Questa strategia, che nella nuova prospettiva diventa la fase di produzione del documento anche politico fondamentale per l‘attività dell’ente o dell’Amministrazione, è essenziale perché è in coerenza con essa che dovranno essere definiti anche gli elementi decisivi per il buon funzionamento della IA al fine della realizzazione del programma dell’ente o della struttura amministrativa così come definito.

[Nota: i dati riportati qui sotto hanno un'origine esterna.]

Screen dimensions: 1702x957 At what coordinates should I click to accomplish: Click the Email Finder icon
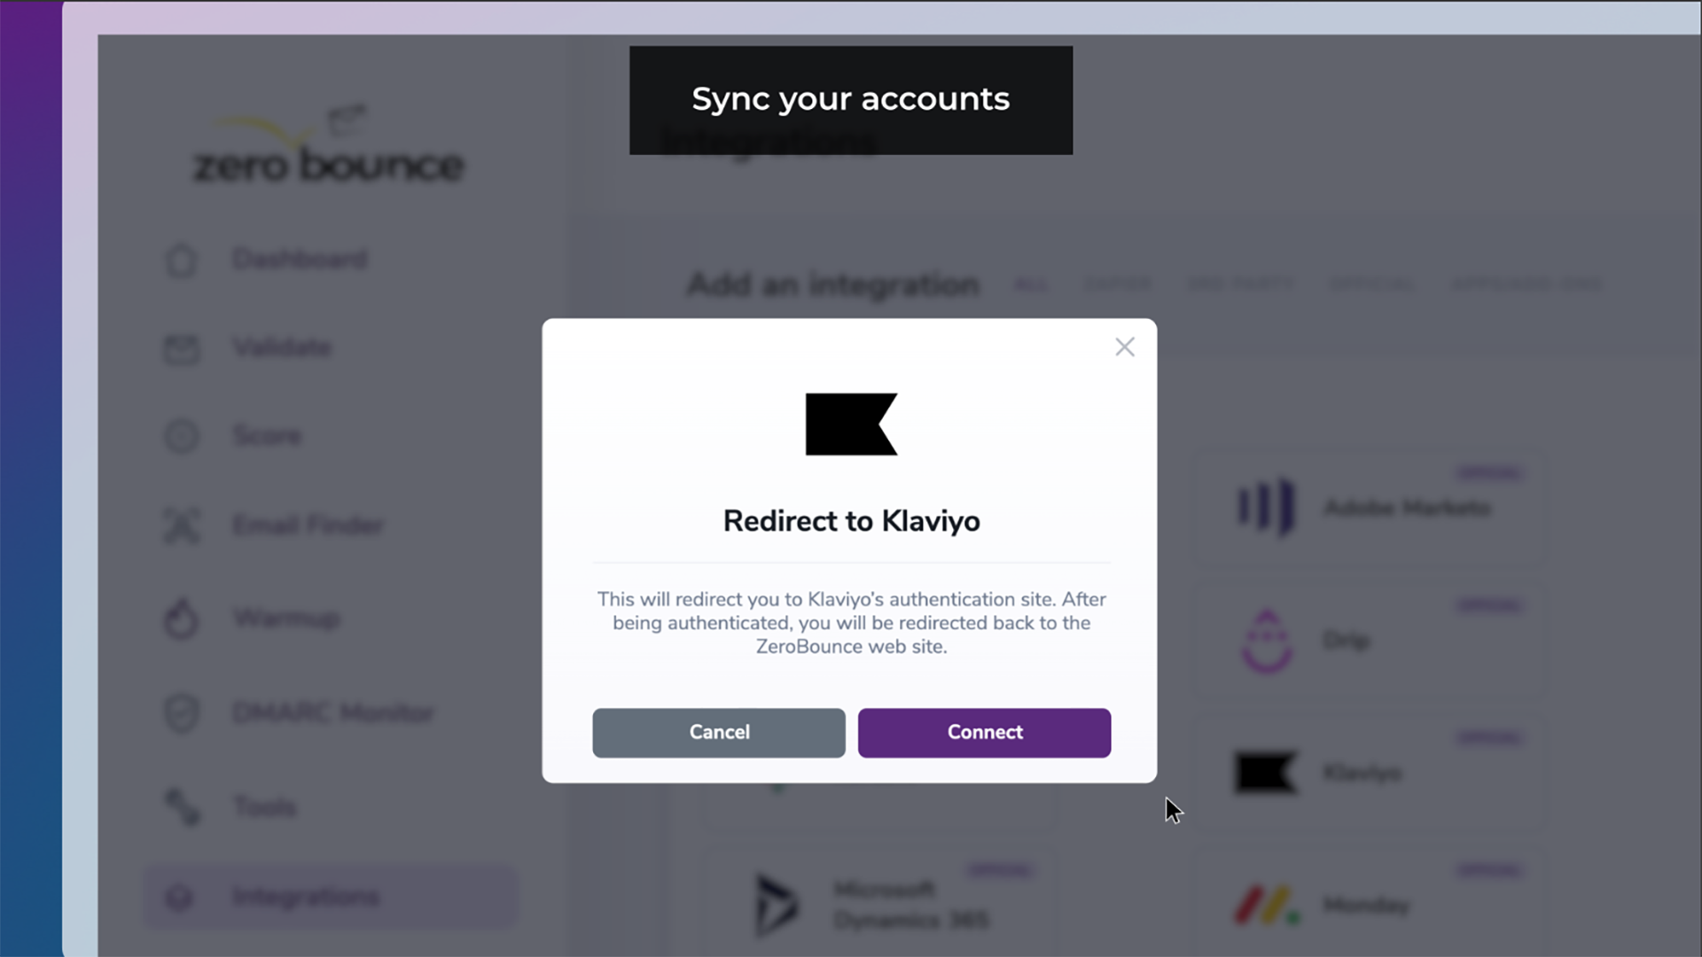pyautogui.click(x=181, y=525)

È evidente infatti che a partire dalla raccolta dei dati usati dalla IA per la sua attività, passando per la verifica della loro esattezza e della loro attualità e valorizzando una analisi non solo formalistica o eticamente centrata del modo di applicazione della tecnologia AI, tutto il sistema di funzionamento di un ente o di una struttura amministrativa che faccia ampio uso della tecnologia IA si basa anche su una strategia programmatica che abbia chiare le finalità da perseguire e le modalità tecnologiche della IA usata.

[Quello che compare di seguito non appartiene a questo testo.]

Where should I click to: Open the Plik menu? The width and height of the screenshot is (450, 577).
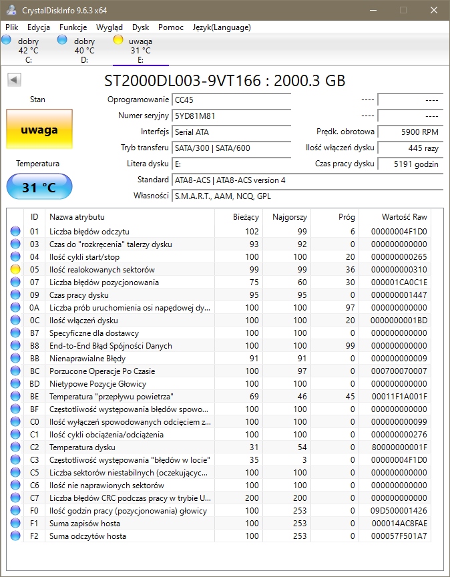pyautogui.click(x=12, y=27)
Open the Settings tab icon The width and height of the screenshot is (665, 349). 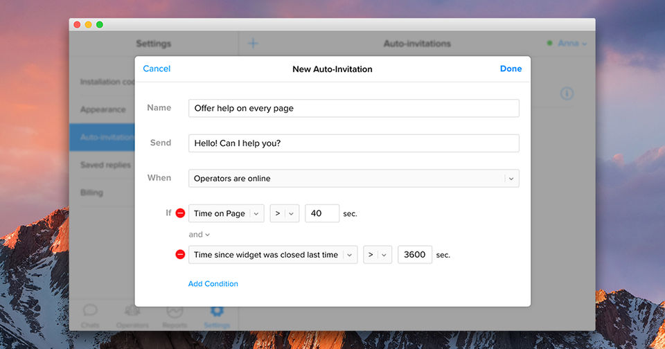[217, 313]
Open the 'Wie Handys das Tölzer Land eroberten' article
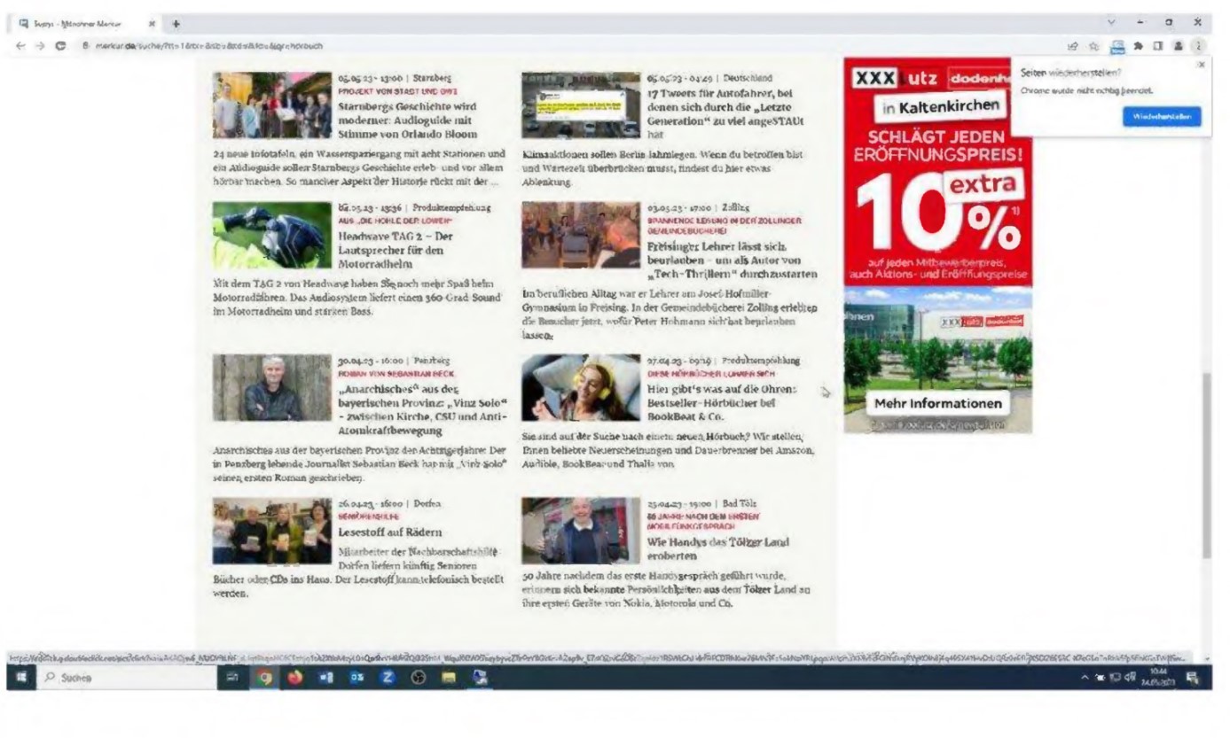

La necessità di conoscenze specialistiche

Diventa chiaro, allora, che nelle azioni e nel modus operandi delle strutture amministrative diventano sempre più essenziali conoscenze specialistiche adeguate da parte degli operatori, e sedi decisionali alle quali possano partecipare i soggetti interessati. Soggetti, questi ultimi, che vedono però fondare la loro legittimazione a intervenire non solo sul loro incarico istituzionale e, se eletti, sul mandato espresso dagli elettori secondo modalità di tipo democratico, ma anche –necessariamente- sul possesso di competenze tecniche adeguate a un dibattito che non potrà non avere un alto tasso di tecnicismo oltre che una elevata lucidità di tipo politico circa le finalità che si vogliono perseguire e il progetto di società e di sviluppo economico al quale tanto la IA di volta in volta usata quanto gli obiettivi dell’Amministrazione devono essere armoniosamente orientati.

Conclusioni

Insomma passo dopo passo si rende sempre più evidente che siamo ormai entrati davvero in un mondo nuovo, del quale anche la IA è parte fondamentale non solo come tecnologia ma anche come modalità di assumere informazioni in un contesto che, di conseguenza, condiziona anche le modalità di scelta degli obiettivi e, in definitiva, le modalità di azione politica, compresi i requisiti necessari per essere in grado di esercitare il diritto di partecipare al dibattito e alle decisioni conseguenti.

Proprio la costante espansione della società digitale comporta anche una rivisitazione delle regole democratiche e delle modalità organizzative degli enti territoriali e delle organizzazioni pubbliche. Si è ormai innescato un processo che appare inarrestabile e che sta mutando e sempre più muterà le nostre strutture pubbliche e le regole che ne disciplinano il funzionamento.

Il contributo offerto dalla strategia Agid 2022-2024 è sotto questo profilo particolarmente stimolante.